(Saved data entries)

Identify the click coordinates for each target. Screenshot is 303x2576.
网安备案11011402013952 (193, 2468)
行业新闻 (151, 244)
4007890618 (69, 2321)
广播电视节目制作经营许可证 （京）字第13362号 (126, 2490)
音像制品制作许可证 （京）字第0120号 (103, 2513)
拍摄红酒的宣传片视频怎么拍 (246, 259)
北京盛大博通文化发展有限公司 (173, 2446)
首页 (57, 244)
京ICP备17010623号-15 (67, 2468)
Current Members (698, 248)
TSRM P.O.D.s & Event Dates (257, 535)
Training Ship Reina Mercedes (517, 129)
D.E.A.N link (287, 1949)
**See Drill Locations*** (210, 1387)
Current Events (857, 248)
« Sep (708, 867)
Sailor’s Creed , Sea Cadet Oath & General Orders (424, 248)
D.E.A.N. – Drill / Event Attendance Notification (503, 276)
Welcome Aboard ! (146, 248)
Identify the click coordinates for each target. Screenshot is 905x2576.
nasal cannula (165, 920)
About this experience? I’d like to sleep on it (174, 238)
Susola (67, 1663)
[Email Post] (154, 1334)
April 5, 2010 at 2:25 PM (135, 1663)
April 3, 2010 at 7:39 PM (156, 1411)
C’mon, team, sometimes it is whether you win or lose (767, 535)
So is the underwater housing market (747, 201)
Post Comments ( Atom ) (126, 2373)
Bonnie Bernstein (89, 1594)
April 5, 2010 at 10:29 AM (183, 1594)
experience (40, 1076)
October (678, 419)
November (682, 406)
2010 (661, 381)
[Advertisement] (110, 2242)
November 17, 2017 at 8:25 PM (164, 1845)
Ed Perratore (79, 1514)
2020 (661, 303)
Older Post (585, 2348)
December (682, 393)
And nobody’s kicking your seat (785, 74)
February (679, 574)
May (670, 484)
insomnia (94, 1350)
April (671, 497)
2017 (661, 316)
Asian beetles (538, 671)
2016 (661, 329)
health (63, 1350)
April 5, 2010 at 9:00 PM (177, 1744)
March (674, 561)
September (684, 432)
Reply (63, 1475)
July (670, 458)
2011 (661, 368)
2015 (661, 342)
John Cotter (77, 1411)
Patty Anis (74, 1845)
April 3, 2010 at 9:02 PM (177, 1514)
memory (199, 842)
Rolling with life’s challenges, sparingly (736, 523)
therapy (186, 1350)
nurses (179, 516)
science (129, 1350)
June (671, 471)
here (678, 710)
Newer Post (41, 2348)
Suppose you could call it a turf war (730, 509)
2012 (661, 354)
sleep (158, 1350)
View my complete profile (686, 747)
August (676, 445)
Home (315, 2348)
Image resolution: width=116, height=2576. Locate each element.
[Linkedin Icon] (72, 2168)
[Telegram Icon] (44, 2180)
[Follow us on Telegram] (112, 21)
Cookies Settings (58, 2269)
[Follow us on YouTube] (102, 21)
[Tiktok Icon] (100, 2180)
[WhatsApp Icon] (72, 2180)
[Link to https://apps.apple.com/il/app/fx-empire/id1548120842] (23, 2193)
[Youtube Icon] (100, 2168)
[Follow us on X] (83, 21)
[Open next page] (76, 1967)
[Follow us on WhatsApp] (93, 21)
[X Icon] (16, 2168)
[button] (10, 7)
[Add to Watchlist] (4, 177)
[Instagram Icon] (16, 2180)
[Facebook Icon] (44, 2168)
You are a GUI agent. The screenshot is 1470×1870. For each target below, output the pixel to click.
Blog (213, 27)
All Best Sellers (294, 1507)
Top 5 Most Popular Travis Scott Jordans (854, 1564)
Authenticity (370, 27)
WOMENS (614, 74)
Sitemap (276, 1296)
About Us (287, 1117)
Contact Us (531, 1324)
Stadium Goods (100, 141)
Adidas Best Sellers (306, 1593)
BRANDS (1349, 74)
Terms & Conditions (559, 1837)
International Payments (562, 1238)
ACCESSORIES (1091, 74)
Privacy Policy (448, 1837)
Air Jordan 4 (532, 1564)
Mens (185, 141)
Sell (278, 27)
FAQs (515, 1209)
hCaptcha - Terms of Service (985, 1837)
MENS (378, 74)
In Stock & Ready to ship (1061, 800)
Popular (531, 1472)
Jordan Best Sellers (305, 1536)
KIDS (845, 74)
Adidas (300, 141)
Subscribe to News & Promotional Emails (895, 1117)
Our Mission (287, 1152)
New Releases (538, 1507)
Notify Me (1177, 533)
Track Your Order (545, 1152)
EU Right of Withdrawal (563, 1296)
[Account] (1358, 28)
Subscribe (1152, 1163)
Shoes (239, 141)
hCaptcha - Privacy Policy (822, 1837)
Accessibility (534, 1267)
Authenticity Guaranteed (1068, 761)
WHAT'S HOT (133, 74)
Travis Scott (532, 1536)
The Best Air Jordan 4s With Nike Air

* **Requirement**
Repeat all the records. Match each line exactly.

* **Solved problem**
Identify the click coordinates for each target. Screenshot is 303x2576.
网安备案11011402013952 (193, 2468)
行业新闻 (151, 244)
4007890618 (69, 2321)
广播电视节目制作经营许可证 （京）字第13362号 (126, 2490)
音像制品制作许可证 （京）字第0120号 (103, 2513)
拍摄红酒的宣传片视频怎么拍 (246, 259)
北京盛大博通文化发展有限公司 (173, 2446)
首页 (57, 244)
京ICP备17010623号-15 (67, 2468)
Current Members (698, 248)
TSRM P.O.D.s & Event Dates (257, 535)
Training Ship Reina Mercedes (517, 129)
D.E.A.N link (287, 1949)
**See Drill Locations*** (210, 1387)
Current Events (857, 248)
« Sep (708, 867)
Sailor’s Creed , Sea Cadet Oath & General Orders (424, 248)
D.E.A.N. – Drill / Event Attendance Notification (503, 276)
Welcome Aboard ! (146, 248)
Identify the click coordinates for each target. Screenshot is 905x2576.
nasal cannula (165, 920)
About this experience? I’d like to sleep on it (174, 238)
Susola (67, 1663)
[Email Post] (154, 1334)
April 5, 2010 at 2:25 PM (135, 1663)
April 3, 2010 at 7:39 PM (156, 1411)
C’mon, team, sometimes it is whether you win or lose (767, 535)
So is the underwater housing market (747, 201)
Post Comments ( Atom ) (126, 2373)
Bonnie Bernstein (89, 1594)
April 5, 2010 at 10:29 AM (183, 1594)
experience (40, 1076)
October (678, 419)
November (682, 406)
2010 (661, 381)
[Advertisement] (110, 2242)
November 17, 2017 at 8:25 PM (164, 1845)
Ed Perratore (79, 1514)
2020 (661, 303)
Older Post (585, 2348)
December (682, 393)
And nobody’s kicking your seat (785, 74)
February (679, 574)
May (670, 484)
insomnia (94, 1350)
April (671, 497)
2017 (661, 316)
Asian beetles (538, 671)
2016 (661, 329)
health (63, 1350)
April 5, 2010 at 9:00 PM (177, 1744)
March (674, 561)
September (684, 432)
Reply (63, 1475)
July (670, 458)
2011 (661, 368)
2015 (661, 342)
John Cotter (77, 1411)
Patty Anis (74, 1845)
April 3, 2010 at 9:02 PM (177, 1514)
memory (199, 842)
Rolling with life’s challenges, sparingly (736, 523)
therapy (186, 1350)
nurses (179, 516)
science (129, 1350)
June (671, 471)
here (678, 710)
Newer Post (41, 2348)
Suppose you could call it a turf war (730, 509)
2012 (661, 354)
sleep (158, 1350)
View my complete profile (686, 747)
August (676, 445)
Home (315, 2348)
Image resolution: width=116, height=2576. Locate each element.
[Linkedin Icon] (72, 2168)
[Telegram Icon] (44, 2180)
[Follow us on Telegram] (112, 21)
Cookies Settings (58, 2269)
[Follow us on YouTube] (102, 21)
[Tiktok Icon] (100, 2180)
[WhatsApp Icon] (72, 2180)
[Link to https://apps.apple.com/il/app/fx-empire/id1548120842] (23, 2193)
[Youtube Icon] (100, 2168)
[Follow us on X] (83, 21)
[Open next page] (76, 1967)
[Follow us on WhatsApp] (93, 21)
[X Icon] (16, 2168)
[button] (10, 7)
[Add to Watchlist] (4, 177)
[Instagram Icon] (16, 2180)
[Facebook Icon] (44, 2168)
You are a GUI agent. The screenshot is 1470×1870. For each target below, output the pixel to click.
Blog (213, 27)
All Best Sellers (294, 1507)
Top 5 Most Popular Travis Scott Jordans (854, 1564)
Authenticity (370, 27)
WOMENS (614, 74)
Sitemap (276, 1296)
About Us (287, 1117)
Contact Us (531, 1324)
Stadium Goods (100, 141)
Adidas Best Sellers (306, 1593)
BRANDS (1349, 74)
Terms & Conditions (559, 1837)
International Payments (562, 1238)
ACCESSORIES (1091, 74)
Privacy Policy (448, 1837)
Air Jordan 4 (532, 1564)
Mens (185, 141)
Sell (278, 27)
FAQs (515, 1209)
hCaptcha - Terms of Service (985, 1837)
MENS (378, 74)
In Stock & Ready to ship (1061, 800)
Popular (531, 1472)
Jordan Best Sellers (305, 1536)
KIDS (845, 74)
Adidas (300, 141)
Subscribe to News & Promotional Emails (895, 1117)
Our Mission (287, 1152)
New Releases (538, 1507)
Notify Me (1177, 533)
Track Your Order (545, 1152)
EU Right of Withdrawal (563, 1296)
[Account] (1358, 28)
Subscribe (1152, 1163)
Shoes (239, 141)
hCaptcha - Privacy Policy (822, 1837)
Accessibility (534, 1267)
Authenticity Guaranteed (1068, 761)
WHAT'S HOT (133, 74)
Travis Scott (532, 1536)
The Best Air Jordan 4s With Nike Air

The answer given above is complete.